It is possible to go too far, Spiegel warns. "If somebody is that carried away that they find that they're unable to leave the dog, that they feel a lot of anxiety, that probably is not good," she says, "because people need to be able to leave dogs just like they need to be able to leave kids. So if they're having those kinds of problems, maybe they should talk to somebody.

"But other than that," Spiegel adds, "I don't think there's anything unhealthy about loving something."

The DONKs interviewed for this story say they only want the best for their canine companions, and aren't at all self-conscious about their often eccentric behavior.

We used to laugh at the little old lady who painted her poodle's toenails, but now such behavior is starting to look quite normal.
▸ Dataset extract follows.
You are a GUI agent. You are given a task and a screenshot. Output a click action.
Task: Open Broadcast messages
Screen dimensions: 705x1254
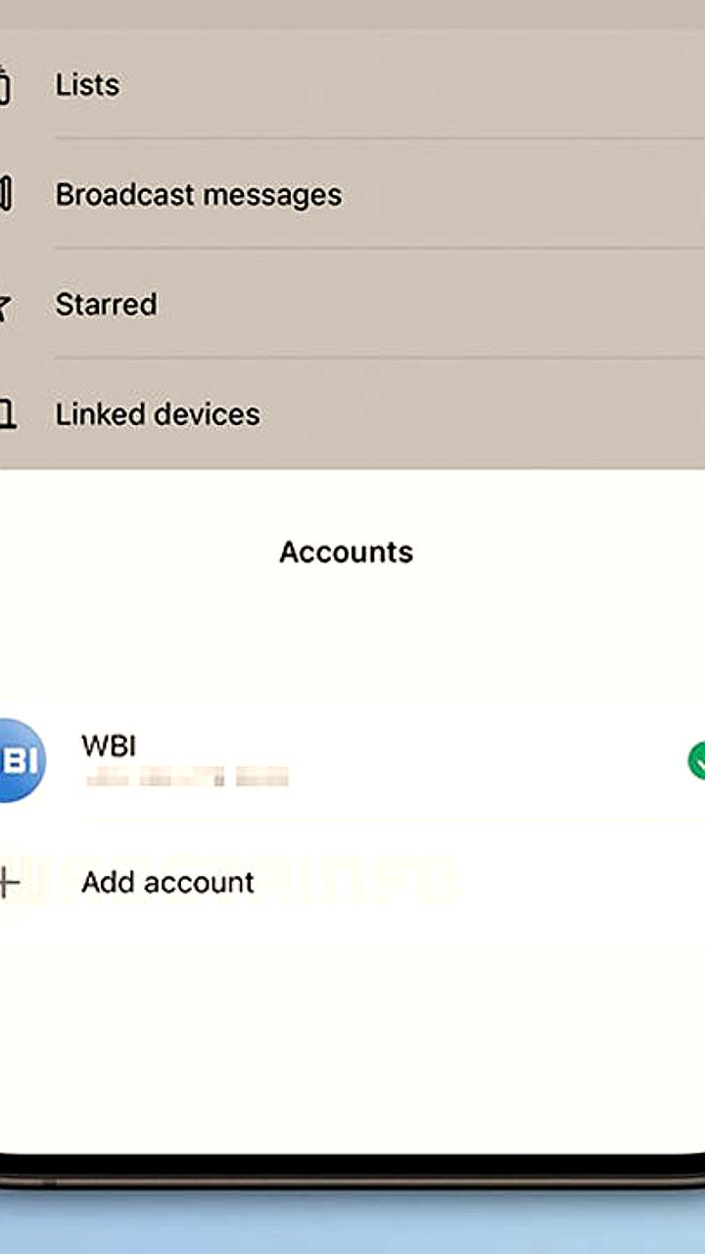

And it's validated at every turn, whether by PetsMart or trainer Gary Wilkes or Martha Stewart.

But even the most DONKish DONK recognizes there are limits.
Tina and Rob Harter would never dress Blaze in leather, they say.
Lisa Maksym's brother-in-law scrambles eggs and prepares special gravies for his dog. She wouldn't do that. (Although, she quickly adds, she finds nothing wrong with it.)

Judd Herberger can't stand it when dogs ride on the laps of drivers.
Lyle Miller says, "There's cat and dog owners who buy the precious-gem collars. I think that's going a little bit extreme, because I can't even afford my own precious gems, let alone my dog's. I don't think I'd ever do that. It's not Sara."

But if it were Sara, and Miller were to win the lottery, would a certain Dalmatian be dripping in diamonds?